Dataset content:
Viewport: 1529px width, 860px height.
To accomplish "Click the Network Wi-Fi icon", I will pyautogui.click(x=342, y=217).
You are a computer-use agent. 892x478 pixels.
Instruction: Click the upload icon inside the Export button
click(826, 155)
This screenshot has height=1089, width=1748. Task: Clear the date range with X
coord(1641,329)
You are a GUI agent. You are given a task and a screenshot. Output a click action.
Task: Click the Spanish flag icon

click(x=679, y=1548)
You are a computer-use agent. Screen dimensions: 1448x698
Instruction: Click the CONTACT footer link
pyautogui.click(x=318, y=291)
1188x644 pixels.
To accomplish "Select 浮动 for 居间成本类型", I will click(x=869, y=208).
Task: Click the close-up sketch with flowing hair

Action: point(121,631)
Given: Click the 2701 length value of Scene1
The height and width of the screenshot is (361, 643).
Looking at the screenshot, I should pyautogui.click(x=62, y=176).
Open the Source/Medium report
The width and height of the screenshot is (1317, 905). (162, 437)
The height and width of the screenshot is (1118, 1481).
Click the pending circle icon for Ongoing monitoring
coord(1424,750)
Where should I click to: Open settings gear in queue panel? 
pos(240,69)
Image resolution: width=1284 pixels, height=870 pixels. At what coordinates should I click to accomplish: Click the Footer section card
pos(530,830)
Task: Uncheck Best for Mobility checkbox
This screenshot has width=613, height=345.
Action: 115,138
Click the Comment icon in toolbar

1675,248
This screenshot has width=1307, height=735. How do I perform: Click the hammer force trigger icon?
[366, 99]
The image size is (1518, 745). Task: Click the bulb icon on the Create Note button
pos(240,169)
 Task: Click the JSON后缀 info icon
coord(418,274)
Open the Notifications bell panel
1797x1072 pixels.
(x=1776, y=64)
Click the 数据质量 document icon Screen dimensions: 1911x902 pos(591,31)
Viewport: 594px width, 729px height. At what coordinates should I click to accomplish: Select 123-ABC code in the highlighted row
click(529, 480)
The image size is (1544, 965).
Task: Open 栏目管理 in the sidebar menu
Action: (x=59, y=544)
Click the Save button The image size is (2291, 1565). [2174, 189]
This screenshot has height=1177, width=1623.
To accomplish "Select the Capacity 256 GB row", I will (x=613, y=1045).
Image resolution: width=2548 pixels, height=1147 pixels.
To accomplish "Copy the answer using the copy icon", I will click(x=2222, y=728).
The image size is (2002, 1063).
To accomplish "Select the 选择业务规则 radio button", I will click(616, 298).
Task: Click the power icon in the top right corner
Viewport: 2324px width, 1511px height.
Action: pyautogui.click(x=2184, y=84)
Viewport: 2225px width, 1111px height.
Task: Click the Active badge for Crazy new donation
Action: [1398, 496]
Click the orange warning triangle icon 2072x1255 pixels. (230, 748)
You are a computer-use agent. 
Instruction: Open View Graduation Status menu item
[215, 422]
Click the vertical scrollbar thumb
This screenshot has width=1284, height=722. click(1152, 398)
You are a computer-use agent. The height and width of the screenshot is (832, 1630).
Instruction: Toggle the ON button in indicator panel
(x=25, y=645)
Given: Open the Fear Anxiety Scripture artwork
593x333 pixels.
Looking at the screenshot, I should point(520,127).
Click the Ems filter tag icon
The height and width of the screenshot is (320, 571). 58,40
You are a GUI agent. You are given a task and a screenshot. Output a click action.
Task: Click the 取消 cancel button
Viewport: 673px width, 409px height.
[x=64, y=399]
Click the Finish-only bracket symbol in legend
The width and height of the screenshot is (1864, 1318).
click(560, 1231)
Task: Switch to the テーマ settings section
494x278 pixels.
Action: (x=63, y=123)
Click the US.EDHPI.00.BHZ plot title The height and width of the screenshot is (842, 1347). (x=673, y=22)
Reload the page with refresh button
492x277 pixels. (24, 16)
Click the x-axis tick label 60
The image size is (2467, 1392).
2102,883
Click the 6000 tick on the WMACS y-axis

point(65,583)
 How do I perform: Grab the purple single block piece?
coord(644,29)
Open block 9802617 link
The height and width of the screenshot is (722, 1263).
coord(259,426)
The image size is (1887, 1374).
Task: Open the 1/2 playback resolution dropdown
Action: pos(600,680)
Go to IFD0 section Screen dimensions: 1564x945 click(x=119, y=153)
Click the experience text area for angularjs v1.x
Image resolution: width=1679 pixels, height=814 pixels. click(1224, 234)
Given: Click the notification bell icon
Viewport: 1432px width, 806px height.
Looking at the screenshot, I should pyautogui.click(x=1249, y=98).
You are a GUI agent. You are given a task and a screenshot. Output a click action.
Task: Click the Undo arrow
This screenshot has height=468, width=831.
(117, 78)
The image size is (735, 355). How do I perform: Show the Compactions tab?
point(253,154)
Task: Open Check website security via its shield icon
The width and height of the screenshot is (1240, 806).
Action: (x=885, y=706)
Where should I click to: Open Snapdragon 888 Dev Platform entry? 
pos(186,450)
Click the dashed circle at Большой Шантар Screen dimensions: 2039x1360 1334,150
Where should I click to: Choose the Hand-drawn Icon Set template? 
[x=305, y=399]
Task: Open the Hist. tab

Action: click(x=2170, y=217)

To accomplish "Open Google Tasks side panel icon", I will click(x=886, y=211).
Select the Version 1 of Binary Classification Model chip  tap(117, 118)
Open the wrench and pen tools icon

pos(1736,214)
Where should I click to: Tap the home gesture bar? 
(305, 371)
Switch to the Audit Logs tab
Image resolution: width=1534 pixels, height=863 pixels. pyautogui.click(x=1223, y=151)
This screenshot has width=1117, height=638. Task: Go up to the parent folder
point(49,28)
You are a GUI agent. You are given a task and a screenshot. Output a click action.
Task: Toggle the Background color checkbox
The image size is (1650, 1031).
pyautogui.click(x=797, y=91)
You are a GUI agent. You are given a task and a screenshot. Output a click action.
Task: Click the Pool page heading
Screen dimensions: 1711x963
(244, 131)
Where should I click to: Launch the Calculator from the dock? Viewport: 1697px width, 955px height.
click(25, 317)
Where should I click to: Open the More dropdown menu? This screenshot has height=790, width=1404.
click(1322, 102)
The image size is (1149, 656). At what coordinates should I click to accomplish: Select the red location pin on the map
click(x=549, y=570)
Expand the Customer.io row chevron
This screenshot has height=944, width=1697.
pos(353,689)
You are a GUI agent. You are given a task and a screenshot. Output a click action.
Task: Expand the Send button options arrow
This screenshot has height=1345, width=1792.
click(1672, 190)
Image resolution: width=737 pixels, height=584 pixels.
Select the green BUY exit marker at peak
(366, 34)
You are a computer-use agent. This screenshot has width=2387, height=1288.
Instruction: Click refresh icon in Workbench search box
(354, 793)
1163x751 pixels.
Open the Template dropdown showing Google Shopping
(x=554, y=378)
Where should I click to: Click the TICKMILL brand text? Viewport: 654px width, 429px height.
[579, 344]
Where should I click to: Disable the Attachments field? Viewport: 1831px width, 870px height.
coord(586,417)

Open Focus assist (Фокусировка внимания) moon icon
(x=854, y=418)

Activity: The output should restate the data exactly, with no line missing.

Answer area:
Viewport: 1529px width, 860px height.
To accomplish "Click the Network Wi-Fi icon", I will pyautogui.click(x=342, y=217).
You are a computer-use agent. 892x478 pixels.
Instruction: Click the upload icon inside the Export button
click(826, 155)
This screenshot has height=1089, width=1748. Task: Clear the date range with X
coord(1641,329)
You are a GUI agent. You are given a task and a screenshot. Output a click action.
Task: Click the Spanish flag icon

click(x=679, y=1548)
You are a computer-use agent. Screen dimensions: 1448x698
Instruction: Click the CONTACT footer link
pyautogui.click(x=318, y=291)
1188x644 pixels.
To accomplish "Select 浮动 for 居间成本类型", I will click(x=869, y=208).
Task: Click the close-up sketch with flowing hair

Action: point(121,631)
Given: Click the 2701 length value of Scene1
The height and width of the screenshot is (361, 643).
Looking at the screenshot, I should pyautogui.click(x=62, y=176).
Open the Source/Medium report
The width and height of the screenshot is (1317, 905). (162, 437)
The height and width of the screenshot is (1118, 1481).
Click the pending circle icon for Ongoing monitoring
coord(1424,750)
Where should I click to: Open settings gear in queue panel? 
pos(240,69)
Image resolution: width=1284 pixels, height=870 pixels. At what coordinates should I click to accomplish: Click the Footer section card
pos(530,830)
Task: Uncheck Best for Mobility checkbox
This screenshot has width=613, height=345.
Action: 115,138
Click the Comment icon in toolbar

1675,248
This screenshot has width=1307, height=735. How do I perform: Click the hammer force trigger icon?
[366, 99]
The image size is (1518, 745). Task: Click the bulb icon on the Create Note button
pos(240,169)
 Task: Click the JSON后缀 info icon
coord(418,274)
Open the Notifications bell panel
1797x1072 pixels.
(x=1776, y=64)
Click the 数据质量 document icon Screen dimensions: 1911x902 pos(591,31)
Viewport: 594px width, 729px height. At what coordinates should I click to accomplish: Select 123-ABC code in the highlighted row
click(529, 480)
The image size is (1544, 965).
Task: Open 栏目管理 in the sidebar menu
Action: (x=59, y=544)
Click the Save button The image size is (2291, 1565). [2174, 189]
This screenshot has height=1177, width=1623.
To accomplish "Select the Capacity 256 GB row", I will (x=613, y=1045).
Image resolution: width=2548 pixels, height=1147 pixels.
To accomplish "Copy the answer using the copy icon", I will click(x=2222, y=728).
The image size is (2002, 1063).
To accomplish "Select the 选择业务规则 radio button", I will click(616, 298).
Task: Click the power icon in the top right corner
Viewport: 2324px width, 1511px height.
Action: pyautogui.click(x=2184, y=84)
Viewport: 2225px width, 1111px height.
Task: Click the Active badge for Crazy new donation
Action: [1398, 496]
Click the orange warning triangle icon 2072x1255 pixels. (230, 748)
You are a computer-use agent. 
Instruction: Open View Graduation Status menu item
[215, 422]
Click the vertical scrollbar thumb
This screenshot has width=1284, height=722. click(1152, 398)
You are a computer-use agent. The height and width of the screenshot is (832, 1630).
Instruction: Toggle the ON button in indicator panel
(x=25, y=645)
Given: Open the Fear Anxiety Scripture artwork
593x333 pixels.
Looking at the screenshot, I should point(520,127).
Click the Ems filter tag icon
The height and width of the screenshot is (320, 571). 58,40
You are a GUI agent. You are given a task and a screenshot. Output a click action.
Task: Click the 取消 cancel button
Viewport: 673px width, 409px height.
[x=64, y=399]
Click the Finish-only bracket symbol in legend
The width and height of the screenshot is (1864, 1318).
click(560, 1231)
Task: Switch to the テーマ settings section
494x278 pixels.
Action: (x=63, y=123)
Click the US.EDHPI.00.BHZ plot title The height and width of the screenshot is (842, 1347). (x=673, y=22)
Reload the page with refresh button
492x277 pixels. (24, 16)
Click the x-axis tick label 60
The image size is (2467, 1392).
2102,883
Click the 6000 tick on the WMACS y-axis

point(65,583)
 How do I perform: Grab the purple single block piece?
coord(644,29)
Open block 9802617 link
The height and width of the screenshot is (722, 1263).
coord(259,426)
The image size is (1887, 1374).
Task: Open the 1/2 playback resolution dropdown
Action: pos(600,680)
Go to IFD0 section Screen dimensions: 1564x945 click(x=119, y=153)
Click the experience text area for angularjs v1.x
Image resolution: width=1679 pixels, height=814 pixels. click(1224, 234)
Given: Click the notification bell icon
Viewport: 1432px width, 806px height.
Looking at the screenshot, I should pyautogui.click(x=1249, y=98).
You are a GUI agent. You are given a task and a screenshot. Output a click action.
Task: Click the Undo arrow
This screenshot has height=468, width=831.
(117, 78)
The image size is (735, 355). How do I perform: Show the Compactions tab?
point(253,154)
Task: Open Check website security via its shield icon
The width and height of the screenshot is (1240, 806).
Action: (x=885, y=706)
Where should I click to: Open Snapdragon 888 Dev Platform entry? 
pos(186,450)
Click the dashed circle at Большой Шантар Screen dimensions: 2039x1360 1334,150
Where should I click to: Choose the Hand-drawn Icon Set template? 
[x=305, y=399]
Task: Open the Hist. tab

Action: click(x=2170, y=217)

To accomplish "Open Google Tasks side panel icon", I will click(x=886, y=211).
Select the Version 1 of Binary Classification Model chip  tap(117, 118)
Open the wrench and pen tools icon

pos(1736,214)
Where should I click to: Tap the home gesture bar? 
(305, 371)
Switch to the Audit Logs tab
Image resolution: width=1534 pixels, height=863 pixels. pyautogui.click(x=1223, y=151)
This screenshot has width=1117, height=638. Task: Go up to the parent folder
point(49,28)
You are a GUI agent. You are given a task and a screenshot. Output a click action.
Task: Toggle the Background color checkbox
The image size is (1650, 1031).
pyautogui.click(x=797, y=91)
You are a GUI agent. You are given a task and a screenshot. Output a click action.
Task: Click the Pool page heading
Screen dimensions: 1711x963
(244, 131)
Where should I click to: Launch the Calculator from the dock? Viewport: 1697px width, 955px height.
click(25, 317)
Where should I click to: Open the More dropdown menu? This screenshot has height=790, width=1404.
click(1322, 102)
The image size is (1149, 656). At what coordinates should I click to accomplish: Select the red location pin on the map
click(x=549, y=570)
Expand the Customer.io row chevron
This screenshot has height=944, width=1697.
pos(353,689)
You are a GUI agent. You are given a task and a screenshot. Output a click action.
Task: Expand the Send button options arrow
This screenshot has height=1345, width=1792.
click(1672, 190)
Image resolution: width=737 pixels, height=584 pixels.
Select the green BUY exit marker at peak
(366, 34)
You are a computer-use agent. This screenshot has width=2387, height=1288.
Instruction: Click refresh icon in Workbench search box
(354, 793)
1163x751 pixels.
Open the Template dropdown showing Google Shopping
(x=554, y=378)
Where should I click to: Click the TICKMILL brand text? Viewport: 654px width, 429px height.
[579, 344]
Where should I click to: Disable the Attachments field? Viewport: 1831px width, 870px height.
coord(586,417)

Open Focus assist (Фокусировка внимания) moon icon
(x=854, y=418)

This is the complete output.